**Materials provided**
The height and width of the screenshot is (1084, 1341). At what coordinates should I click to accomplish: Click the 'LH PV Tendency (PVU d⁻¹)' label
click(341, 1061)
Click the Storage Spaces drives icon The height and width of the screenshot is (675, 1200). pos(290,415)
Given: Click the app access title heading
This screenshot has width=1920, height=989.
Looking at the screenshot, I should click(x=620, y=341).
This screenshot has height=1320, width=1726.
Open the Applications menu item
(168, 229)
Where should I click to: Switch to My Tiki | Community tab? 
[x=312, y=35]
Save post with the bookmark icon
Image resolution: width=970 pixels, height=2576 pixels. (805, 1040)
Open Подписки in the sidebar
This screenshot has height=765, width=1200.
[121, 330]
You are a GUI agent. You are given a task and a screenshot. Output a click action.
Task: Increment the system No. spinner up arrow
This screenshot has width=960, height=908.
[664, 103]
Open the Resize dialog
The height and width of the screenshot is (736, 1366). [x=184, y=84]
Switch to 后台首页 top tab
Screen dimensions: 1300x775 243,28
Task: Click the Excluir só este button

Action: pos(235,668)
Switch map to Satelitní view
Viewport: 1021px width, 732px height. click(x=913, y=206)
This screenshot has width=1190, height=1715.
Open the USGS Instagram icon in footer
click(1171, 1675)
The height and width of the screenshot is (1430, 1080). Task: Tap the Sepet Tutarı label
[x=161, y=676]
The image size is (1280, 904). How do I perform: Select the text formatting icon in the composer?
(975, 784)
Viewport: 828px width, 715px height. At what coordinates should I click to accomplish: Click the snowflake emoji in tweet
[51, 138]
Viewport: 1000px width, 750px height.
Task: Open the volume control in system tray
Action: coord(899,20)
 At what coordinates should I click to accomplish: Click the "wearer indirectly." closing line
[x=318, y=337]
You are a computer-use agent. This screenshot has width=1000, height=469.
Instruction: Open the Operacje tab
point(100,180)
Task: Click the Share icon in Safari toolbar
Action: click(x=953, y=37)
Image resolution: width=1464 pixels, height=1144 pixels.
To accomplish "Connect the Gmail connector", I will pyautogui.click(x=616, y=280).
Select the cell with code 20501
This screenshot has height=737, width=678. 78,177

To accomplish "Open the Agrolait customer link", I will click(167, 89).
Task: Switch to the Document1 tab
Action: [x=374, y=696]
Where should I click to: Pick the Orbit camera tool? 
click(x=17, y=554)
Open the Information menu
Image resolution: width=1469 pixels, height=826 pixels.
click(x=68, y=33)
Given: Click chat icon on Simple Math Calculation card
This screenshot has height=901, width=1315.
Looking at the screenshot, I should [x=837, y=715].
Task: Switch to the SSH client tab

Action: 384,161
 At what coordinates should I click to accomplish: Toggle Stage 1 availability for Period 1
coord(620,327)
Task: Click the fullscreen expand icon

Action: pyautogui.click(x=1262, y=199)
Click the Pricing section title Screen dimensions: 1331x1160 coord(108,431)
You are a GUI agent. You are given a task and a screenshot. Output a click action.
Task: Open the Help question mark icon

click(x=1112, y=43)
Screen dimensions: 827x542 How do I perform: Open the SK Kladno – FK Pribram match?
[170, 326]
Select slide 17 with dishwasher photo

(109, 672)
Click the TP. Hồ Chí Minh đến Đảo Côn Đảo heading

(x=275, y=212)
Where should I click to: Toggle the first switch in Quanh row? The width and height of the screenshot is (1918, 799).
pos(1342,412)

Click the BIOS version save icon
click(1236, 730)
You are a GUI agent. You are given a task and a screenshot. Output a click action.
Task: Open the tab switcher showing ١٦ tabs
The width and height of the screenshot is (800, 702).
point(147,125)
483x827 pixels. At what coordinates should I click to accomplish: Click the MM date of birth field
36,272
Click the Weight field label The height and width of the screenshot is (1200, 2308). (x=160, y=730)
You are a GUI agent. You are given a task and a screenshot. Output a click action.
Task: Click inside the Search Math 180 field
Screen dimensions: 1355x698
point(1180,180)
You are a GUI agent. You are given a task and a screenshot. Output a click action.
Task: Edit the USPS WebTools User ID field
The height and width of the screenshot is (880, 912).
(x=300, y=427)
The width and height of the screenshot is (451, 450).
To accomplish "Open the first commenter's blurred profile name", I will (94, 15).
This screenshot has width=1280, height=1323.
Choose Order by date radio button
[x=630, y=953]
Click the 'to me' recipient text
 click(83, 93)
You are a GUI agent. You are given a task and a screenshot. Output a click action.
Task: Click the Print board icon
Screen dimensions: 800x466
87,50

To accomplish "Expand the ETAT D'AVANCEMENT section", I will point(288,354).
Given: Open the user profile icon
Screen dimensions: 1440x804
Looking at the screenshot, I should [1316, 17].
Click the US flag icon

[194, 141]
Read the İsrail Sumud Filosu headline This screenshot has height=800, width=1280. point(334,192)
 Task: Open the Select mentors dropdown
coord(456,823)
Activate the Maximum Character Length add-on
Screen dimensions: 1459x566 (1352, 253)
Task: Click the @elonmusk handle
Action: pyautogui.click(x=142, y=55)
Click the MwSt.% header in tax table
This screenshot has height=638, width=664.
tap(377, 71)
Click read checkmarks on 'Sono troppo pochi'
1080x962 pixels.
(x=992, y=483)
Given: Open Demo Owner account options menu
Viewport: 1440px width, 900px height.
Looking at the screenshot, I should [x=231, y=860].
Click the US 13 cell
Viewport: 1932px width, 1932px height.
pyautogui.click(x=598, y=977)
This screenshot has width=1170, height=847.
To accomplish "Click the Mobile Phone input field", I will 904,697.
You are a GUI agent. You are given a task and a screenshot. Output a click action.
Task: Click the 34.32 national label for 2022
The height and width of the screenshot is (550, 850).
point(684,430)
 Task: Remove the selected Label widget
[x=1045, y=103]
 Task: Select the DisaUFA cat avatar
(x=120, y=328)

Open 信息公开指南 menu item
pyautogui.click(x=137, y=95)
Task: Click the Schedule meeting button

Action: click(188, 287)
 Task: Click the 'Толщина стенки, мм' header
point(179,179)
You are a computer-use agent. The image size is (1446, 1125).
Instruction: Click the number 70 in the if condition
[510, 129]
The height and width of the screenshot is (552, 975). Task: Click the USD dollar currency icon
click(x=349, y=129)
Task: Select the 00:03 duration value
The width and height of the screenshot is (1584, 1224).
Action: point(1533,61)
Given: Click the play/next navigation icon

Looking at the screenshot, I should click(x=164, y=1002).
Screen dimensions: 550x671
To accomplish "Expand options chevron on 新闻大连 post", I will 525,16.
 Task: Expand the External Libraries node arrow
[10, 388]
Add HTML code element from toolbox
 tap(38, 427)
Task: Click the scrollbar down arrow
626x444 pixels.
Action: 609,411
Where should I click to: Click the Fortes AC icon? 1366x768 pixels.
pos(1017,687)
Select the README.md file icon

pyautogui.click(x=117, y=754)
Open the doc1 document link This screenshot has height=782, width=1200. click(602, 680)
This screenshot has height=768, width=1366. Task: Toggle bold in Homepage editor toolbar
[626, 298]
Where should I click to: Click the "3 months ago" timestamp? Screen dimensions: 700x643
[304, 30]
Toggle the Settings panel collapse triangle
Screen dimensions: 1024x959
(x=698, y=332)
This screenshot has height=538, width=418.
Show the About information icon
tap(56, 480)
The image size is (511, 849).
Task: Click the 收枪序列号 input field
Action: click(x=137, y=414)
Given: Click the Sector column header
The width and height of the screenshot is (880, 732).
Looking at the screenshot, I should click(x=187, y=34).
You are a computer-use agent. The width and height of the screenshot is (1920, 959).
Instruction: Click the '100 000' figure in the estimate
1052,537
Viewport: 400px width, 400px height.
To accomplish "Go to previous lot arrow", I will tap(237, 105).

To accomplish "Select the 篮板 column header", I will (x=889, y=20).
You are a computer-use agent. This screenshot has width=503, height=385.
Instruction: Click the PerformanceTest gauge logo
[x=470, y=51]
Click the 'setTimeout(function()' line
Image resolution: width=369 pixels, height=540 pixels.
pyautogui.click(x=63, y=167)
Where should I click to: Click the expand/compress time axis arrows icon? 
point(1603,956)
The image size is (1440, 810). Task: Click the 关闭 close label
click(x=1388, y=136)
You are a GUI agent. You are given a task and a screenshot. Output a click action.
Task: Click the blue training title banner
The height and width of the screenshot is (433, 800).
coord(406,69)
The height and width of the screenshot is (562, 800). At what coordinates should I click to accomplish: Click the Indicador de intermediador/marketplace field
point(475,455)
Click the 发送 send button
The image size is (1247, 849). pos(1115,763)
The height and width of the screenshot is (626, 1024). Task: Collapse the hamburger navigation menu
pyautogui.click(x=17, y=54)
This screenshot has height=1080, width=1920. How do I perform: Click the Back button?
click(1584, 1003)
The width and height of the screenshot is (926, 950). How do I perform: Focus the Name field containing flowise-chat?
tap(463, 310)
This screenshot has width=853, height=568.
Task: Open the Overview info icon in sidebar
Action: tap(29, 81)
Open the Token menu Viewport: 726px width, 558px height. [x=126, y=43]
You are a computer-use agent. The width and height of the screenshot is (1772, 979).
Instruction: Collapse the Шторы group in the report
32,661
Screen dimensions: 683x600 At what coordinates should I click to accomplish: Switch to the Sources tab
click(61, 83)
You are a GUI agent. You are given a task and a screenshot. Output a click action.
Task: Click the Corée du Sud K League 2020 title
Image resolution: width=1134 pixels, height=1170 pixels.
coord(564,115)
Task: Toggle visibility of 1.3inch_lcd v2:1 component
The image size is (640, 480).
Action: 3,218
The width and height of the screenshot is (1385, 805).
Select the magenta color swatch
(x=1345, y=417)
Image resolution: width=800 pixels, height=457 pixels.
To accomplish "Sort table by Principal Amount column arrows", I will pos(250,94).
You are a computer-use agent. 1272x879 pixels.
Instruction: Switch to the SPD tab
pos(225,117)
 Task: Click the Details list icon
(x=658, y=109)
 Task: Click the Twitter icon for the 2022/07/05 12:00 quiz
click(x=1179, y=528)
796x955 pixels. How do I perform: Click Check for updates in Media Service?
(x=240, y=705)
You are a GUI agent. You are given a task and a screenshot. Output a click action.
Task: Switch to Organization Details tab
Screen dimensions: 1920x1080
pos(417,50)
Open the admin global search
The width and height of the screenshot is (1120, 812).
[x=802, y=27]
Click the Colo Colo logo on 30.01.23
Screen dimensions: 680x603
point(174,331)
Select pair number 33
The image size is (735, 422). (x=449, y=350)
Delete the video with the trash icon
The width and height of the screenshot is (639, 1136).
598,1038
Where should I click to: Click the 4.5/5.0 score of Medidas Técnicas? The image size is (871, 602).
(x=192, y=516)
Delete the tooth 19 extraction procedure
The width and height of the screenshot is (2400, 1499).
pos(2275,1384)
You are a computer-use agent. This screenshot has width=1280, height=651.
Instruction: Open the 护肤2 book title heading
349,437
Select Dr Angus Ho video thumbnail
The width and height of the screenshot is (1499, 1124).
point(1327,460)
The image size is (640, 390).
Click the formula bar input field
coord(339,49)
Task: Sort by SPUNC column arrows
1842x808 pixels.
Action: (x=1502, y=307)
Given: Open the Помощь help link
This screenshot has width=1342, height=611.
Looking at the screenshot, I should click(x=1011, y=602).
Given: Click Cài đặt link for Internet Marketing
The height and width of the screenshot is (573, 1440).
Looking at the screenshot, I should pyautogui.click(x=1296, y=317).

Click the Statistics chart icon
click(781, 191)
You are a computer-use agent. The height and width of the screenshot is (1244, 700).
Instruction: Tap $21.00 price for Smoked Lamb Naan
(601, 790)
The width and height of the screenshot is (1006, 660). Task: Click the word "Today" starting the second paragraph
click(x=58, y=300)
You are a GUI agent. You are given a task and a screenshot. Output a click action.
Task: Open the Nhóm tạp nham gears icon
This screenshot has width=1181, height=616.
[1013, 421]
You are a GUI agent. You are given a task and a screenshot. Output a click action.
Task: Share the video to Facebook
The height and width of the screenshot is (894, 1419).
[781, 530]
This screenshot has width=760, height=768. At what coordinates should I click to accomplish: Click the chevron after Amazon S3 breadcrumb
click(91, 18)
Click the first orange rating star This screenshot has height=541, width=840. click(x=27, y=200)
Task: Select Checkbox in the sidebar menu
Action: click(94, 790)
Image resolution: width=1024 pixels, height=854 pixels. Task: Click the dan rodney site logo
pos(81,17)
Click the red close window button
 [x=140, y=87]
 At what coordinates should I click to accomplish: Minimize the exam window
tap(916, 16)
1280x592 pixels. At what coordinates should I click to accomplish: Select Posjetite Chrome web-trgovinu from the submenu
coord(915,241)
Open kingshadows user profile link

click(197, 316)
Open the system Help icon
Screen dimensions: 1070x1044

**Exercise aim**
Copy every line of the records above that holds the word "Delete".

**Solution for this exercise**
Delete the video with the trash icon
Delete the tooth 19 extraction procedure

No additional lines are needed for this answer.